- [QUOTED TEXT]
An interview with Steve Vinoski

Today you can read my interview to Steve Vinoski, a famous Erlang developer/speaker and distributed systems expert. Steve will give the talk “Addressing Network Congestion in Riak Clusters” at Erlang User Conference 2013.

Some questions, some answers

Paolo – Hi Steve! It’s really good to have one of the most famous Erlangers here in my blog. Would you mind to introduce yourself to our readers in a few words?

Steve - I’m Steve Vinoski, a member of the architecture group at Basho Technologies, the makers of Riak and RiakCS. I have a background in middleware and distributed systems, and have been an Erlang user since 2006.

Paolo – I know you are expert in several programming languages. How did you end up using Erlang? Did you have any previous experience with functional languages?

Steve - As far as functional languages go, I’ve played with them on and off for decades, but never used one in production until I found Erlang.

I worked in middleware from 1991 to 2007, and in 2004 at IONA Technologies I started looking into innovative ways of expanding our product line and reducing the cost of product development. IONA’s products were written in C++, which I’ve used since 1988 and so I am well aware of its complexity, and Java, which frankly I’ve never liked (I like the JVM but don’t like the Java language). Neither language lends itself to rapid development or easy maintenance. I built a prototype that layered Ruby over one of our C++ products that allowed for an order of magnitude decrease in the number of lines of code required to write client applications, and built another prototype that provided a JavaScript layer for writing server applications, but customers didn’t seem interested, and both approaches only increased development and maintenance costs.

Then I found Erlang/OTP. I grew more and more intrigued as I discovered that it already provided numerous features that we had spent years developing and maintaining in our middleware systems, things like internode messaging, node monitoring, naming and discovery, portability across multiple network stacks, logging, tracing, etc. Not only did it provide all the features we needed, but its features were much more powerful and elegant. I put together a proposal for the IONA executive team that suggested we rebuild all of our product servers in Erlang so we could reduce maintenance costs, but the proposal was rejected because, as I later learned, they were trying to sell the company so it didn’t make sense to make such large changes to the code. I left IONA and joined Verivue, where we built video delivery hardware, and there I trained seven or eight other developers in Erlang and we used it to great advantage. After Verivue, I wanted to continue working with Erlang, which is part of the reason I joined Basho.

Paolo – In your blog you state that Erlang is your favourite programming language. Why?

Steve - To me Erlang/OTP is the type of system my middleware colleagues and I spent years trying to create. It’s got so many things a distributed systems developer wants: easy access to networking, libraries and utilities to make
interacting with distributed nodes straightforward, wonderful concurrency support, all the upgrading and reliability capabilities, and the Erlang language itself is sort of a “distributed systems DSL” where its elegance and small size make it easy to learn and easy to use to quickly become productive building distributed applications. And as if that’s not enough, the Erlang community is great, pleasantly supporting each other and newcomers while avoiding pointless arguments and rivalries you find in other communities. My use of other programming languages has actually decreased in recent years due primarily to my continued satisfaction with Erlang/OTP — it’s not great for every problem, but it’s fantastic for the types of problems I tend to work on.

Paolo – I know that in a previous working experience you had to deal with multimedia systems, a field where Erlang has still a minor impact with respect to languages like C++. Do you think Erlang will be able to find its place in this field as well? Can you give reasons for your answer?

- [GOAL]
According to the interview, why did the IONA executive team turn down Steve's proposal to rebuild all of the company's product servers in Erlang? Answer in one to three sentences.

- [DATASET CONTENT]

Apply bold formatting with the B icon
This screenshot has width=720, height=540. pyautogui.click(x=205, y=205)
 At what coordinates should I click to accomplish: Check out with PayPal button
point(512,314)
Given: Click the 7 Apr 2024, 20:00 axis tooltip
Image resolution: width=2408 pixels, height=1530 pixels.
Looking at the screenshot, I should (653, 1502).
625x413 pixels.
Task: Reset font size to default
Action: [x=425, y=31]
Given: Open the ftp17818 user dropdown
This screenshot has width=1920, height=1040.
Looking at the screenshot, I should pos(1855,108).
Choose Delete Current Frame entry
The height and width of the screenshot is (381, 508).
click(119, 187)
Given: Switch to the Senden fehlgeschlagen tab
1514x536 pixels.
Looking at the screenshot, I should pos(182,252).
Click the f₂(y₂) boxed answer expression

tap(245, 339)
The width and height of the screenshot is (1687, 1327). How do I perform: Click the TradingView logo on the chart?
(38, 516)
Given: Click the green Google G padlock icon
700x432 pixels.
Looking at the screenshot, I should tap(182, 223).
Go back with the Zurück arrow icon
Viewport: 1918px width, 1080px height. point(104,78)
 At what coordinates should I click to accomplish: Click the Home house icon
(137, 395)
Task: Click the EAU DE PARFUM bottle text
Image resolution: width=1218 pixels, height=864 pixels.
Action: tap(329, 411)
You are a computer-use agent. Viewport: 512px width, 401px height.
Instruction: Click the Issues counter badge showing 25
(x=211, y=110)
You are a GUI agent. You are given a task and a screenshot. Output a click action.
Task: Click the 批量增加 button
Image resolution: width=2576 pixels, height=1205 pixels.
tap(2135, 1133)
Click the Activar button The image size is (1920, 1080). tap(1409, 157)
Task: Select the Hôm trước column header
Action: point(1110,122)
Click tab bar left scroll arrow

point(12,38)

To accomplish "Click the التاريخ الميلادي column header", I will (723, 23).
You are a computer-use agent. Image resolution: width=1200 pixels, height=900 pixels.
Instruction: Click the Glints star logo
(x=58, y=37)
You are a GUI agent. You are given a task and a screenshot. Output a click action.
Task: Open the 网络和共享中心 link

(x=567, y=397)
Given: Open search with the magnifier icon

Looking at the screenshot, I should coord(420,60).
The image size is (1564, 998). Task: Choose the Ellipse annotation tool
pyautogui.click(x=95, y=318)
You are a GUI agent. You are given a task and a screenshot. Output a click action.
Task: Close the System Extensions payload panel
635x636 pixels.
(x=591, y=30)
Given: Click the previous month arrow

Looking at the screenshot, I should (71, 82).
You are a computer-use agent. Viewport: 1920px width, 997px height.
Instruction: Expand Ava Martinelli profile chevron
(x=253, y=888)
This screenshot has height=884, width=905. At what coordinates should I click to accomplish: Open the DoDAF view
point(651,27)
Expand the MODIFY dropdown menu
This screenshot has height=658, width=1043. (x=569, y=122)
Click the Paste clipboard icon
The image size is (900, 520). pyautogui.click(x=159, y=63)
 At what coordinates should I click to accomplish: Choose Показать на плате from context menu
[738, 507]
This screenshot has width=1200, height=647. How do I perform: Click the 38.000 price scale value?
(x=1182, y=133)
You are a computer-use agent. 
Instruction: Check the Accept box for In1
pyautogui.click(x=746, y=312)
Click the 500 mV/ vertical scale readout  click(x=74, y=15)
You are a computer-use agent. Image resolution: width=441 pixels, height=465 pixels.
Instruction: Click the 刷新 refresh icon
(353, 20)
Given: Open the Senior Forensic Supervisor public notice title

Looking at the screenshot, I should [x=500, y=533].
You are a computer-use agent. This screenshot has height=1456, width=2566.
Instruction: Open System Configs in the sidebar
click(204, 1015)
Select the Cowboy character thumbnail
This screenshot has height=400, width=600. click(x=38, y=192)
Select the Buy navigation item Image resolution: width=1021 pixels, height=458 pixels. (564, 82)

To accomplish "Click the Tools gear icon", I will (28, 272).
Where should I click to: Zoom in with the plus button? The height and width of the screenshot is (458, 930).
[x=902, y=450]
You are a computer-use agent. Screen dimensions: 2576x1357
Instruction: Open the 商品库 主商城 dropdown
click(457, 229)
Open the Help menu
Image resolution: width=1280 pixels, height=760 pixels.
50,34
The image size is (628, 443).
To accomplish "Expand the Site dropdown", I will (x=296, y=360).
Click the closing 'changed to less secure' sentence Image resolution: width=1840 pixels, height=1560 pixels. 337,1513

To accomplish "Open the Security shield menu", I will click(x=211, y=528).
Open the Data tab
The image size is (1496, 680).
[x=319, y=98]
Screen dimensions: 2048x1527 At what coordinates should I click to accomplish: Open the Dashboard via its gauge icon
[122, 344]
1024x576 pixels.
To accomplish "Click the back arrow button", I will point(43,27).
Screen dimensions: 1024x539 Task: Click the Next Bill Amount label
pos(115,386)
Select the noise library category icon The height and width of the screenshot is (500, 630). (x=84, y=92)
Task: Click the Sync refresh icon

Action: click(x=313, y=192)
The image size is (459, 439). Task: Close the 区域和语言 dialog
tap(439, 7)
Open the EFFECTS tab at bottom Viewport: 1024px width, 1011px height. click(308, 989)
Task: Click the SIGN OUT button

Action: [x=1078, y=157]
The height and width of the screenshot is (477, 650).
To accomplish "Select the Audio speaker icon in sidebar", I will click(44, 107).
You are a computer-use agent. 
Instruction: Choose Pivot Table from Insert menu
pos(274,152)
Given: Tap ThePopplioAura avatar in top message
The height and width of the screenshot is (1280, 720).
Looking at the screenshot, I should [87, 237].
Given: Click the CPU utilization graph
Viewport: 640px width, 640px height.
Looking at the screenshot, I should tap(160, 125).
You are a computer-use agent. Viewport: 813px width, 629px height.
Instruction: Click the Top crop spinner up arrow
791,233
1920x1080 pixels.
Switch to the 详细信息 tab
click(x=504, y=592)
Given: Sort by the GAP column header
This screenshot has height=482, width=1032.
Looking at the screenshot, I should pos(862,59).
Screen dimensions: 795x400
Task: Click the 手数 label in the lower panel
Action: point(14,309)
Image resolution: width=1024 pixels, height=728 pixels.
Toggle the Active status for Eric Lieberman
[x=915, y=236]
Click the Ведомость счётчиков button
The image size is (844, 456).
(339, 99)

- [REPLY TO THE TASK]
The executives were trying to sell the company, so making such large changes to the code did not make sense to them. Steve learned this reason only later.